Business Transactions
BUSINESS TRANSACTIONS
Business Entity Formation
When starting a business, consideration should be given to the most efficient means of limiting personal liability and how to obtain the most efficient tax treatment for your particular situation. The first step is evaluating whether to organize as a C corporation, S-corporation, limited liability company (LLC) or limited liability partnership (LLP).
Next, it is necessary to create the governing documents, such as the articles of incorporation and bylaws for a corporation. The creation of these documents can range from simple to very complex depending upon, for example, the number of shareholders, partners and employees. Often times the most important component is establishing the control and withdrawal rights between the owners of the business entity.
If you are making a significant investment in a start-up business it is important to bring on an attorney early in the process. In my experience, the initial expenditure on an attorney at the outset generates substantial cost savings in the future should issues arise.
Corporate Governance
Corporate governance involves the legal issues relating to the business management. For example, a corporation has a board of directors who in theory oversee the day-top-day managers (i.e., the officers) of the company. The relationship between and among the board of directors and the officers is addressed in the governing documents upon formation of the company, and is must be revisited from time to time in order to ensure that the operation is running smoothly. Many statutes including the California Corporations Code and Sarbanes Oxley provide guidance both mandatory and voluntary to most business entities.
Further, business owners need to ensure that certain formalities are being met, such as organizing meetings and properly documenting transactions that are not in the ordinary course of business.
Perhaps most importantly, business owners and managers must understand the impact of fiduciary duties owed to other constituents of the organization before making certain decisions that have an impact on the entire organization.

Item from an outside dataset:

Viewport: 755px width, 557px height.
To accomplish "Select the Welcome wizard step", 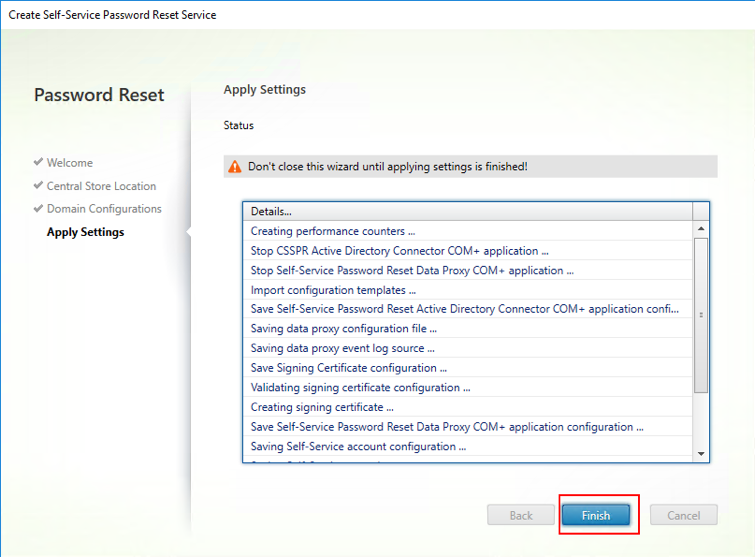I will (69, 163).
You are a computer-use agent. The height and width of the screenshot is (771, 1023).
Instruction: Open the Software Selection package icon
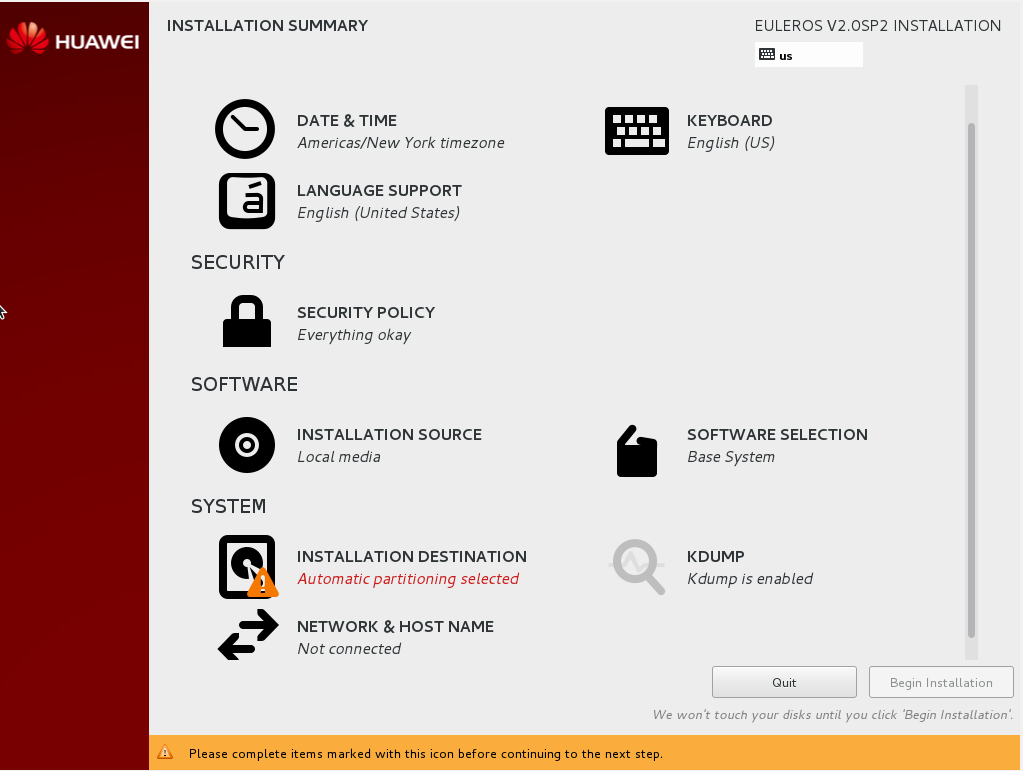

Contracts for the Purchase & Sale of Businesses, Real Estate and other Assets
There are many ways to structure and document the purchase and sale of a business, for example, initial considerations must be given to structuring as a stock sale or an asset sale. There are many legal issues that arise during a transaction including the very important aspects of the timing and manner of payment, the tax impact, the extension of liabilities post closing, and, of course, due diligence of both the buyer and the seller. Retaining an experienced lawyer at the outset of a transaction is crucial to a deals success, whether that success is defined by a smooth closing or backing out of a deal because of negative discoveries resulting from thorough due diligence.
Finance of Real Estate and Business Operations
Financing the purchase and management of real estate and business operations generally requires a relatively lengthy process involving due diligence, negotiation and documentation. Whether you are seeking financing for your individual or business needs, the prudent approach would include the retention of an experienced attorney.
Ancillary Agreements
In addition to the main deal documents, often times there are many other documents that investors, businesses and individuals require in the investment and business endeavors. These documents include non-compete agreements, non-disclosure agreements, and non solicitation agreements, to name a few. The impact of these ancillary documents must be considered into the foreseeable future. An experienced attorney will raise many potential consequences that could result from provisions in these documents.
Employment Agreements
When deciding to offer or accept employment, each party must consider the legal consequences resulting from the relationship. As with all other agreements, experienced legal counsel will raise issues that you have not thought about and that are likely to result in more favorable contract terms for you.
Formation of Tax Exempt Entities
Forming a 501(c)(3) tax exempt entity requires an understanding of the relevant sections of the tax code, the application process and the perspective of the Internal Revenue Service (IRS) upon receiving the application. The retention of an experienced attorney should help you save time and provide you with the confidence that the IRS will receive your application favorably.